* [Extract provided]:
— start —
I am excited to share with you today that starting Monday I will be joining the Big Data team at Intel. Yes, Intel. While not traditionally known for its software offerings, Intel has recently entered the Big Data space by introducing their own, 100% open source Hadoop distribution with unique security and monitoring features.

As illustrated by their Github repository, Intel has already done a lot of work with Apache Hadoop. The particular repos worth mentioning are their work on HBase’s security in Project Rhino as well as their work on advanced SQL support in Hive and performance enhancements for HBase in Project Panthera. In addition to these projects, Intel has also established Benchmarking Suite and Performance Analyzer projects which aim to standardize measurements around real-life Hadoop workloads.

As a solution architect, I will work on a team dedicated to designing the next-generation data analytics platform by leveraging the full breadth of Intel’s infrastructure experience with compute (Xeon processor), storage (Intel SSD), and networking (Intel 10GbE), as well as its cryptographic and compression technologies (AES-NI, SSE).

So why Intel?

If you have read my blog over the last couple of years, you will know how passionate I am about data. I believe Apache Hadoop specifically represents a very unique opportunity for the enterprise as it challenges many preconceived notions about analytics, both from the scale as well as cost perspective.
— end —
* [Listing]:
— start —
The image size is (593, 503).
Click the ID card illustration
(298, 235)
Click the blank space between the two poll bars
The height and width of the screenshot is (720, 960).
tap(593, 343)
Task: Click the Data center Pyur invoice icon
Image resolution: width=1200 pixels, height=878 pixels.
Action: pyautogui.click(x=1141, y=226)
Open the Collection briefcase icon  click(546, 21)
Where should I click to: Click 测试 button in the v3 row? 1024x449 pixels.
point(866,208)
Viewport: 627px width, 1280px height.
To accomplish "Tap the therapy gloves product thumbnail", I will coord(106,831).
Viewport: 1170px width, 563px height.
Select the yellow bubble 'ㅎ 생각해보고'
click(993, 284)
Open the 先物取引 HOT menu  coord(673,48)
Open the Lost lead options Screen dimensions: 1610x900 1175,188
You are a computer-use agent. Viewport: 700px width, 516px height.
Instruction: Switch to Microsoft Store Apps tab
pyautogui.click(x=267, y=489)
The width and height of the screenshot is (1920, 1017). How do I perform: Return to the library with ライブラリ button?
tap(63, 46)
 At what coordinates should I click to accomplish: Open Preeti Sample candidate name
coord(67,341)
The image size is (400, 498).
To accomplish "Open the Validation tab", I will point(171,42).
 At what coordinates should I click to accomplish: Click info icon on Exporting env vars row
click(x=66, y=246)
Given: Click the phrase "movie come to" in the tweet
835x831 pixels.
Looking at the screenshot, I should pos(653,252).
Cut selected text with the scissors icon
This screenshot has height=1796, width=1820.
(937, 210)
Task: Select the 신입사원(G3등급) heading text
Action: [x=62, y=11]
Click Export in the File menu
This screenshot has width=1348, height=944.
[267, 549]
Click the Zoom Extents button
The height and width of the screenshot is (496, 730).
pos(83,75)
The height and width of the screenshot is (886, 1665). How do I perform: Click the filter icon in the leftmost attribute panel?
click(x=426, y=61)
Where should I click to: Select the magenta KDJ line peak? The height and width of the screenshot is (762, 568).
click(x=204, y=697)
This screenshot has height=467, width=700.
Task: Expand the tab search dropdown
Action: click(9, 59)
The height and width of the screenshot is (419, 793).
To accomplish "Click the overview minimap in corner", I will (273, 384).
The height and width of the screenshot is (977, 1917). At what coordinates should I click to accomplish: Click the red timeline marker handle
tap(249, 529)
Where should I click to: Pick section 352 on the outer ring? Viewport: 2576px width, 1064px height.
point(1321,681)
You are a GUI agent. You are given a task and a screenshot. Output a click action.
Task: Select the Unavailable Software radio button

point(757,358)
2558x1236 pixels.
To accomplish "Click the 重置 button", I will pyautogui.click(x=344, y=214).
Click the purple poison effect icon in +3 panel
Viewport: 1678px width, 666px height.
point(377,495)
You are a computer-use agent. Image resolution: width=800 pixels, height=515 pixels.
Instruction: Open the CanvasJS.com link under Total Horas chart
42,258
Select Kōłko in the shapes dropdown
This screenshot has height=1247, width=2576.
— end —
* [Goal of the exercise]:
Continue the blog post about joining Intel's Big Data team, starting after its final sentence.

* [Final answer]:
My vision for Hadoop is for it to become a truly viable data platform: open, easy and performant.

A platform upon which the community can innovate and solve real complex problems. I joined Intel because it provides me the means to execute on this very vision. After all, Intel’s Hadoop distribution is the only open source platform backed by a Fortune 100 company.

About a year and a half ago, I wrote about Big Data Opportunities, focusing primarily on Leveraging Unused Data, Driving New Value From Summary Data and Harnessing Heterogeneous Data Sensors (more recently known as Internet of Things).

Since that post, data space has exploded with numerous solutions addressing many of these areas. These solutions while mostly based on batch operations and limited to serial MapReduce jobs against frequently off-line, inadequately secured, Hadoop cluster, they do allow access to previously inaccessible data.

While attending recently Hadoop Summit I got a glimpse of the upcoming trends and I decided to outline three new areas of opportunities in data management space:

Complex Event Processing During Ingestion

As we are often reminded, Hadoop, in its original architecture, was not built for low-latency access. Over the last year, a few point-solutions came to market to address this very issue, but now, with the introduction of YARN as part of the upcoming Hadoop 2.0 release, I think we finally have a platform to build an open support for processing ingestion listeners.

I envision these implemented as a set of native Hadoop components capable of eventing on ingested data without impacting the throughout (inability to throttle the data) or the format in which the data is persisted in HDFS (proprietary formats).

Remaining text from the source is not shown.